-- Problem details --
Once the line containing "Galerie (1416, 77)" is found in the entries below, reproduce it and every line after it, stopping at and including the line containing "[Cookiebot av Usercentrics"; reproduce nothing else, and keep each line exact.

-- Data records --

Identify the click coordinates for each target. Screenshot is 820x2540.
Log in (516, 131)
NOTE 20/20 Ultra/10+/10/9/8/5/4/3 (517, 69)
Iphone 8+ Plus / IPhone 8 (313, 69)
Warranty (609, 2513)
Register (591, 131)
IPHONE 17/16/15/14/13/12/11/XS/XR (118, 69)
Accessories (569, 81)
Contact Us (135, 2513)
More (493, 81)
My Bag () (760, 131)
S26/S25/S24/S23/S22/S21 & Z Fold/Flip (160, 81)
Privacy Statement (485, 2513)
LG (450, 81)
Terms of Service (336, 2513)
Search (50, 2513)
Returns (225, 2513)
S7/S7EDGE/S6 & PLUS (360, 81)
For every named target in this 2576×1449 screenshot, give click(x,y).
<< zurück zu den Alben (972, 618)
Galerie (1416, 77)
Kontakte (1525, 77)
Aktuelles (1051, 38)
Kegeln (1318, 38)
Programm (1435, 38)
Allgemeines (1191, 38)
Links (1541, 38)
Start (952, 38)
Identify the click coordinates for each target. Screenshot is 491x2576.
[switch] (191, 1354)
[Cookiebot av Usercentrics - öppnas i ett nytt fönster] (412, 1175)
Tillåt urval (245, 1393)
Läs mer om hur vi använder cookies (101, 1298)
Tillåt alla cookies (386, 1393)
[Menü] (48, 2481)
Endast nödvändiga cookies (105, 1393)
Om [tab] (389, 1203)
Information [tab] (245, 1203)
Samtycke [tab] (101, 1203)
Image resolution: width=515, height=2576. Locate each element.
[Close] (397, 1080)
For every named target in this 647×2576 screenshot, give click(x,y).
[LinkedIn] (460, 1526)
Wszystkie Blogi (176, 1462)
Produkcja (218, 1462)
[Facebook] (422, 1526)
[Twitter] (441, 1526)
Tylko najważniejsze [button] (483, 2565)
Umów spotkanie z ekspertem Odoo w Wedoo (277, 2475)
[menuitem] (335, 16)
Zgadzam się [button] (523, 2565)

-- Your solution --
Galerie (1416, 77)
Kontakte (1525, 77)
Aktuelles (1051, 38)
Kegeln (1318, 38)
Programm (1435, 38)
Allgemeines (1191, 38)
Links (1541, 38)
Start (952, 38)
Identify the click coordinates for each target. Screenshot is 491x2576.
[switch] (191, 1354)
[Cookiebot av Usercentrics - öppnas i ett nytt fönster] (412, 1175)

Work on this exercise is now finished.